Monte-Carlo : des hommes et des lieux



Au fil des années, les hauts-lieux ont déserté le parcours du Monte-Carlo. Ce dernier, amputé de ses racines, a perdu un peu de son âme même si le spectacle des WRC modernes et de leurs « pilotes de chasse » est absolument ahurissant.

En Janvier 2021, cela fera 40 ans que la Renault 5 Turbo de l’équipage Ragnotti-Andrié a remporté le 49ème rallye Monte-Carlo. Si depuis 90 ans le Monte-Carlo s’affiche comme l’épreuve la plus prestigieuse et la plus inaccessible, c’est avant tout parce qu’elle demeure associée à des hauts-lieux. Sans les hommes, les lieux ne sont rien mais pour les virtuoses du volant, il faut que la scène et le décor soient à l’unisson. A la taille de l’univers, les étoiles ne sont pour certains que d’infimes poussières mais pour d’autres, elles brillent si fort qu’elles peuvent éclairer une vie entière.

Burzet, le Moulinon, Laborel, la Chartreuse, Saint-Nazaire-le-Désert, la Souche, Saint-Bonnet-le-Froid, Col-de-Bleine, Fontbelle… Des hauts-lieux du rallye, les racines de la discipline. Par leurs actes de bravoures, les concurrents du Monte-Carlo ont insufflé le souffle de l’héroïsme à des villages et des routes oubliés. Cette nature brute, sauvage, cet environnement sublime dont la rudesse a éloigné les hommes, toutes ces terres délaissées depuis l’exode rural ont gardé leur âme et tiennent enfin leur revanche. Contrées délaissées qui s’érigent en berceau de l’audace et du plus beau rallye du monde. Grâce au Monte-Carlo, d’improbables rubans de bitumes lacérant montagnes et vallées sont devenues épiques, le théâtre à ciel ouvert des plus grands récitals sur macadam. Contraste saisissant entre ces endroits de calme et de quiétude qui deviennent l’espace d’un instant le siège d’une indescriptible furie… avant de retomber dans leur léthargie. En quelques minutes et une poignée de secondes, ces paysages oubliés et silencieux 364 jours par an ont fait des hommes et des femmes qui les ont conquis de véritables légendes pour l’éternité. Mais pour sortir vainqueur de Lachamp-Raphaël, d’Antraigues, de Rosans, du Café Caret, de Sisteron ou des Garcinets, il ne suffit pas d’être bon pilote. Il y a des courses et des disciplines où il faut « uniquement » battre ses concurrents. Là, il s’agit aussi d’affronter les éléments, la rudesse du climat, les pièges qui truffent le parcours et le fantôme des histoires qui plane et hante chaque virage. Et quelles histoires…

1981. Au volant de sa Porsche, Jean Luc Thérier tient enfin sa victoire, il éclabousse le rallye de son talent avant de sortir sur de la neige déposée par des briseurs de rêve dans la descente du Turini, col emblématique du Monte-Carlo. Jean Ragnotti récupère les commandes de l’épreuve et remporte le plus beau rallye du monde.

——

- **Consignes de travail**
[A] Les affirmations suivantes concordent-elles avec le texte sur le rallye Monte-Carlo ? (i) L'équipage Ragnotti-Andrié a gagné le 49e rallye Monte-Carlo au volant d'une Renault 5 Turbo. (ii) En 1981, Jean Luc Thérier conduisait une Renault. (iii) Pour l'emporter dans ces lieux, il suffit d'être bon pilote. Répondez par oui ou par non à chacune, en citant les mots du texte qui tranchent.
[B] D'après le texte sur le rallye Monte-Carlo, où Jean Luc Thérier est-il sorti de la route en 1981 ?
[C] Prolongez le texte sur le rallye Monte-Carlo à partir de sa dernière phrase.
Les données n'ont aucun lien avec le texte sur le rallye Monte-Carlo.

- **Données fournies**
——

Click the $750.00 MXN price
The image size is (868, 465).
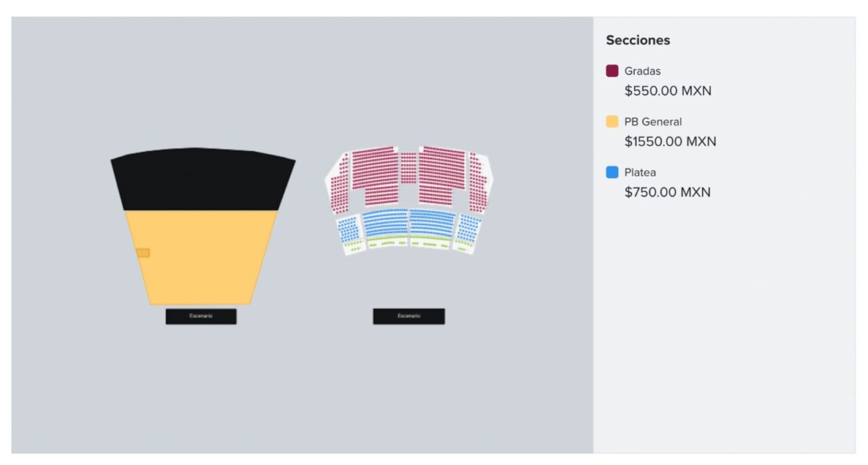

——

- **Réponses**
[A]
(i) Oui : « la Renault 5 Turbo de l’équipage Ragnotti-Andrié a remporté le 49ème rallye Monte-Carlo ».
(ii) Non : « Au volant de sa Porsche, Jean Luc Thérier tient enfin sa victoire ».
(iii) Non : « il ne suffit pas d’être bon pilote ».

[B] Dans la descente du Turini, sur de la neige déposée par des briseurs de rêve.

[C]
1982. Michèle Mouton réalise le scratch dans le Turini avec son Audi Quattro. La mémoire nous rappelle ici que la mythologie compte autant de déesses que de dieux et que Christine Driano s’est offert à Monaco une incroyable 13ème place en 1993 avec son AX GTI, juste derrière Isolde Holderied. Christine avait même claqué le 9ème temps scratch dans Entrevaux. Et puis, il y a eu toutes celles de droite, une armée de l’ombre et du courage…En 82, c’est Walter Röhrl qui impose son Ascona 400 après 8H20 de lutte tandis qu’un Guy Fréquelin héroïque réussi plusieurs scratchs au volant d’une Porsche 911.

1983. Thérier et sa R5 Turbo livrent un combat homérique avec la 037 de Röhrl et l’Ascona de Fréquelin. Le Normand survole la Chartreuse et ses 44km. La nuit, le verglas, Thérier double Ragnotti et prend la tête devant Fréquelin, puis s’envole sur une bosse des Garcinets … Cette année là, Röhrl claque un 24min30 dans les 37,25km du Moulinon-Antraigues qui ne sera jamais battu et remporte sa 3ème victoire à Monaco mais les spectateurs présents dans la Chartreuse se rappellerons à tout jamais de la R5 Turbo de Renault-Chartres pilotée par un magicien.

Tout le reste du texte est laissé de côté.